# ½ Price Printer



## boyoh53 (Nov 28, 2002)

I bought Lexmark printer at PCWorld.co.uk for £29.99 = ½ price.
I don't yet need it but I couldn't pass it at that price.
My son bought one and when I seen the quality I got a second one.


----------



## hewee (Oct 26, 2001)

I hear that they are good and they have good printer at cheap prices.

BUT

It is not really that cheap because the ink cost more then other printers.
One thing that needs to be looked at more then the cost of the printer is the cost of printing.
You can spend 3 or 4 times more for a printer but it will cost you a lot less in ink and really save you money because of the cost per page in printing.


----------



## boyoh53 (Nov 28, 2002)

Hello hewee, for my little usage of printer I have been using the cheap brands
of ink, seems to keep me going OK.
We have an older Lexmark printer and the ink cartridge for it is about the same cost of said printer. It belonged to Windows 98 set-up. I d/loaded the drivers for XP from one of the sites and it worked OK for a while but now has stopped. I don't know whether or not my son messed it up, but it shouldn't stop working for no reason. 
The spare printer I bought to-day may work out costly because the printer with this is still under warranty. Maybe by the time I get to use new one the ink could be off. Have to wait and see. At the price I thought it would be worth the gamble.


----------



## brushmaster1 (Jun 15, 2002)

I bought a Lexmark Z25 printer on sale for $34.95. New ink cartridges cost over $70...I now have 3 of these printers...cheaper than buying ink!

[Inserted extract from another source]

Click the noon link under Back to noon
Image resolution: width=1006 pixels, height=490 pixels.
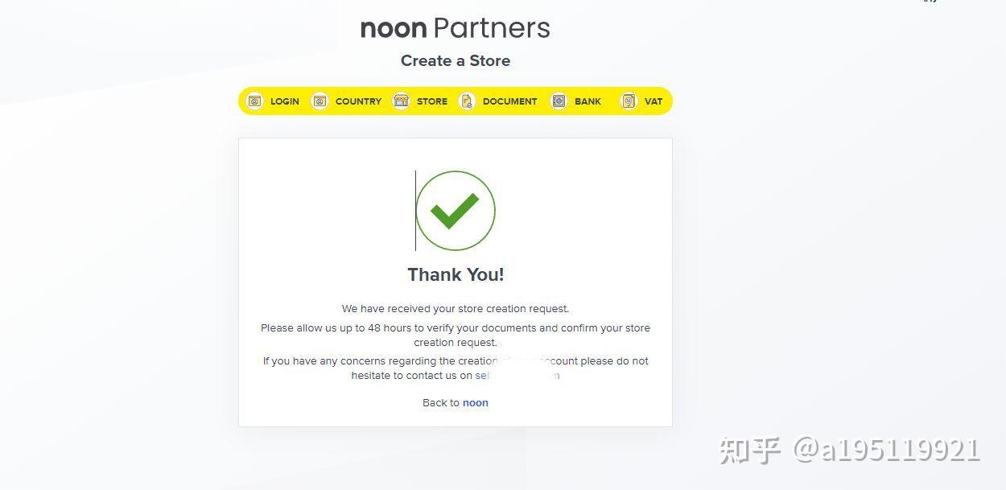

I tried a refill kit and it not only wouldn't work, it destroyed one of the printers. I should have known better...I used to do printer tech support and was always warning customers about the dangers of third party ink. I didn't listen to my own advice!


----------



## boyoh53 (Nov 28, 2002)

Hello brushmaster1, I was checking the cartridge prices after reading hewee's
post. Both the manufacturer's and compatible inks are very expensive, I wonder what the "mileage" is like for both. I have it in mind to return printer for refund.
I am discouraged with the high cost of replacement ink.

An interesting item on the high price of ink;

http://news.bbc.co.uk/1/hi/technology/3626373.stm


----------



## Cosmic (May 5, 2003)

I went to a computer show today and I also was shopping for printers. 

Those ones brushmaster1 mentioned (Lexmark Z25) were "On Sale" for like $30 Usd but I didn't bite. The catch was they didn't include the black ink cartridge and no USB cable. Also the ink cartridges are small dinky things. Wicked expensive too. As he says cheaper to buy a new printer.

Sometimes things aren't what they seem. I like to buy computer stuff in person as much as possible.

The best deals are the Epson's. Ink is a third of the cost of most others and fairly good sized cartridges. Can't believe how small some are. Canon's are bad too, very tiny cartridge and expensive. HP ink is expensive but the cartridges are good size.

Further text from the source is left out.